OP here. I guess we won’t be finding out, as DH and I left earlier than planned and have agreed that it’s best if we stay in a hotel going forward. We wouldn’t want MIL and FIL to be upset by any mess we might make with a new baby in their house. They can come to us, or perhaps we’ll stay with MIL’s sister, DH’s favorite aunt, who lives close to MIL. She’s a really easygoing hostess.

Thanks all for the perspectives!


So was it more than the water glasses that was causing a problem?


OP here. Yes, everything is so rigid. Everyone expected to sit in a circle and talk at all times, no breaks or even leafing through a magazine. No food outside of sparse, set meals with MIL loudly commenting on portions. No deviating from set plans, even if new opportunities or whims come up. Everything has to be done a certain way, you’re not even allowed to sleep with your door completely closed. We’ve had enough rigidity and have decided that it was one thing to walk on eggshells when it was just us, but we won’t be wasting our energy on that when baby is here.

No problem, they can visit us, or we can stay in a hotel, or we can stay with DH’s aunt who lives near them, and is so warm and accommodating.


So you buried the big picture under the one detail about water glasses. And you're only giving the real and infinitely more meaningful context above, now, many, many pages into this thread. If your communication and ability to identify actual issues are this weak, no wonder you can't cope or use words with MIL like an adult. I'm sure you feel so very aggrieved and right. I would have agreed with you, too--back on page one. But the choice to focus here on the water nonsense instead of telling us about the far larger totality of things is a sympathy-killer for me. Not that you care, of course! You've also now produced for us the wonderful aunt who solves the whole problem!

Why the F post in the first place?! Auntie didn't just materialize, and neither did your issues with MIL. But hey, the water glass anecdote was just too vivid to resist posting as if it were the main event!

You melted down.
Anonymous
Anonymous wrote:
Anonymous wrote:They do sound crazy. That said, it isn't your dishwasher or water bill. You could just get a new glass every time, right? If they insist on having that insane attitude, you could just roll with it for the three days or whatever.


Agreed.

Don't fee the troll. OP became mother in a few days and posted about her DIL acting out on her. Yep, from DIL to MIL with an adult kid in seconds!
Anonymous
Anonymous wrote:
Anonymous wrote:
Anonymous wrote:
Anonymous wrote:MIL is going to lose her mind when the baby comes. Is she going to empty out and wash the bottles?

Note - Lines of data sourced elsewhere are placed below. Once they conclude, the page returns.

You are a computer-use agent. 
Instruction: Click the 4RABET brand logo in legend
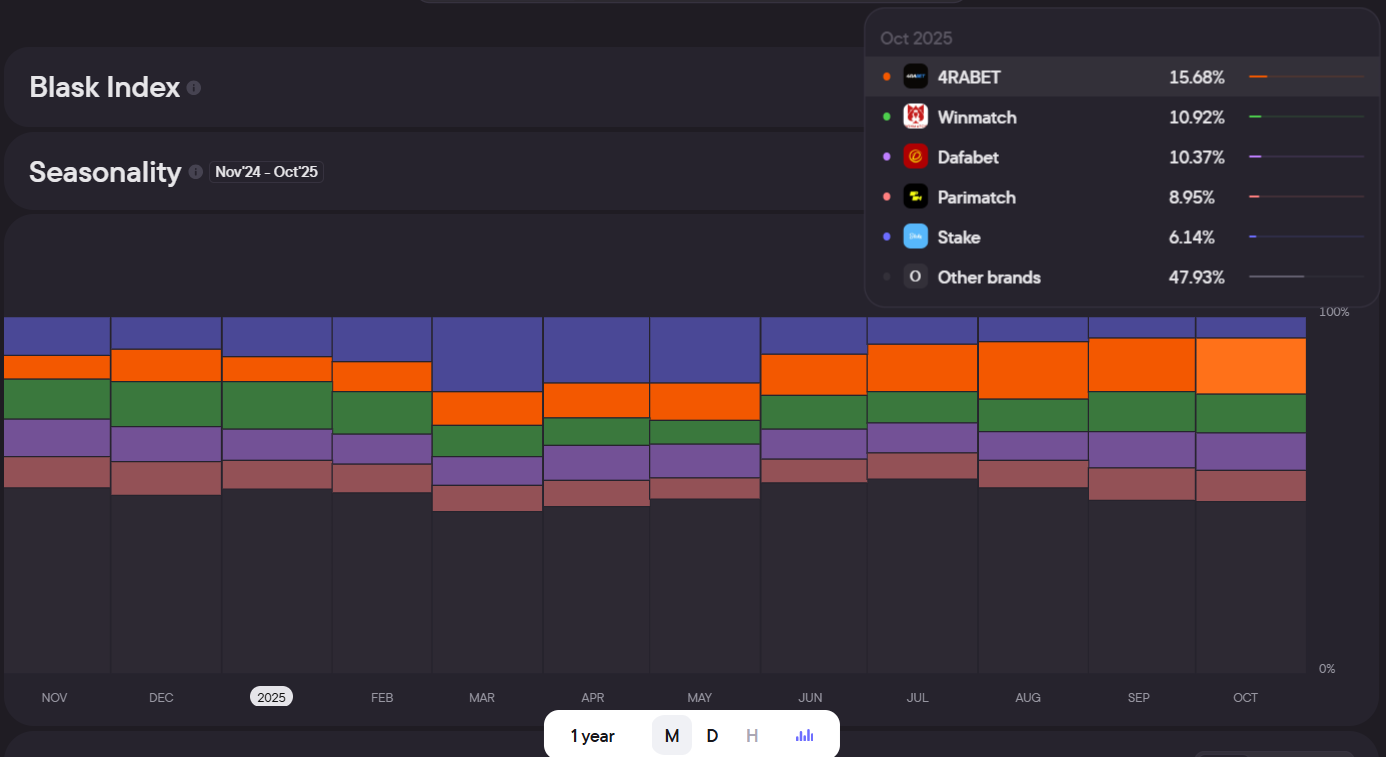(x=915, y=77)
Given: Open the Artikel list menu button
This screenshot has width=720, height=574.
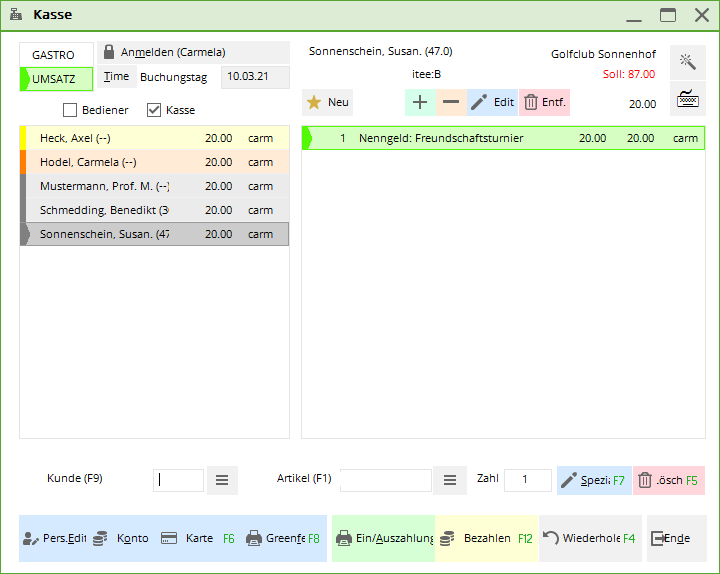Looking at the screenshot, I should pos(449,480).
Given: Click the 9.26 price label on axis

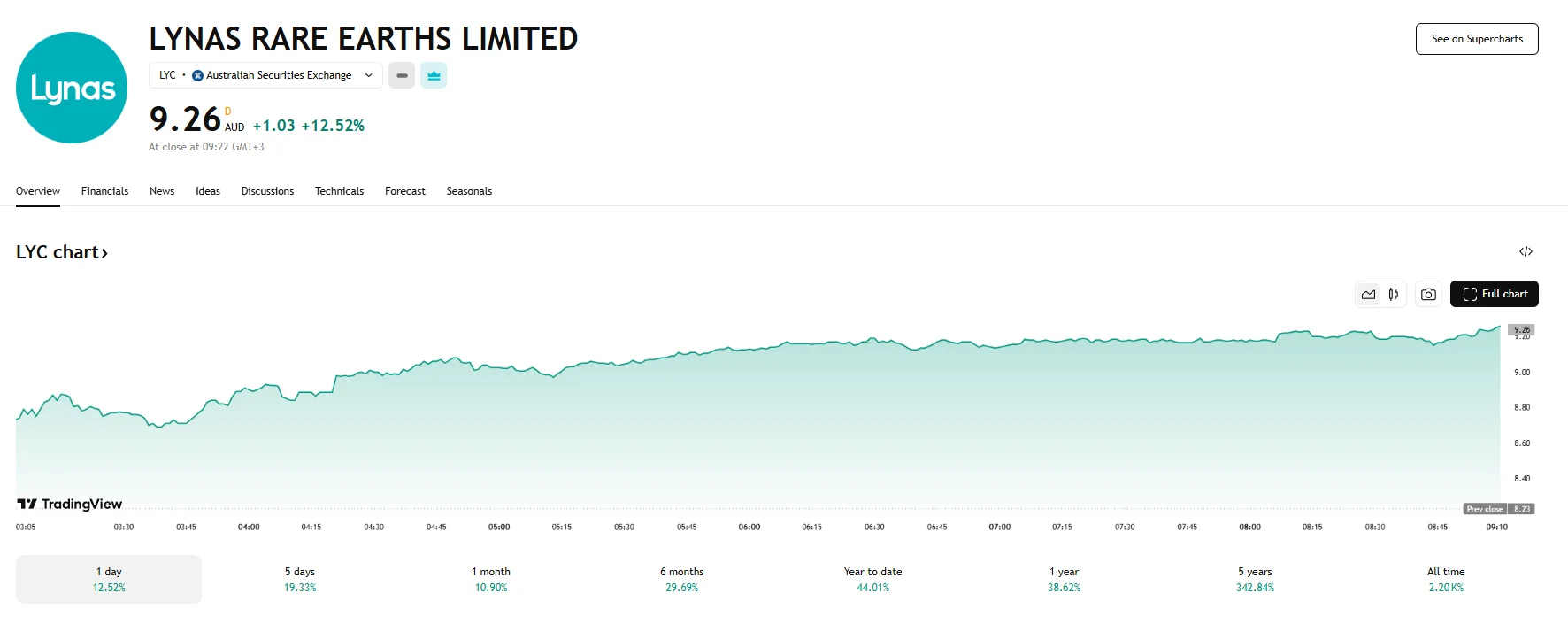Looking at the screenshot, I should (1521, 330).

OP here. I guess we won’t be finding out, as DH and I left earlier than planned and have agreed that it’s best if we stay in a hotel going forward. We wouldn’t want MIL and FIL to be upset by any mess we might make with a new baby in their house. They can come to us, or perhaps we’ll stay with MIL’s sister, DH’s favorite aunt, who lives close to MIL. She’s a really easygoing hostess.

Thanks all for the perspectives!


So was it more than the water glasses that was causing a problem?


OP here. Yes, everything is so rigid. Everyone expected to sit in a circle and talk at all times, no breaks or even leafing through a magazine. No food outside of sparse, set meals with MIL loudly commenting on portions. No deviating from set plans, even if new opportunities or whims come up. Everything has to be done a certain way, you’re not even allowed to sleep with your door completely closed. We’ve had enough rigidity and have decided that it was one thing to walk on eggshells when it was just us, but we won’t be wasting our energy on that when baby is here.

No problem, they can visit us, or we can stay in a hotel, or we can stay with DH’s aunt who lives near them, and is so warm and accommodating.


Out of curiosity, what is the reason for the rule that you can't sleep with your door completely closed? Is it a concern that you might lock yourself in there and people wouldn't be able to get to you in a fire? I vaguely remember we had a "rule" like this when I was little, and it might have been about fire. But it might also have been so that the cat could move around the house freely without scratching on anyone's door.

You have my sympathy with the water. I was raised with the rule that you NEVER clear away someone's water glass unless you are absolutely certain they are finished with it. My mother also keeps a rubber band around her glass so that she can use the same one all day. That used to annoy me for some reason, but from now on I will be more understanding.


Anonymous
Anonymous wrote:That is some crazy passive-aggressive sheet.


agree. I'd leave. like today. now
Anonymous
Anonymous wrote:
Anonymous wrote:
Anonymous wrote:
Anonymous wrote:Ime the older generation doesn’t understand the constant need to drink water. I swear some of my family are really camels. 8 8oz glasses of water a day was a recommendation within the last 2ish decades and I think has been debunked.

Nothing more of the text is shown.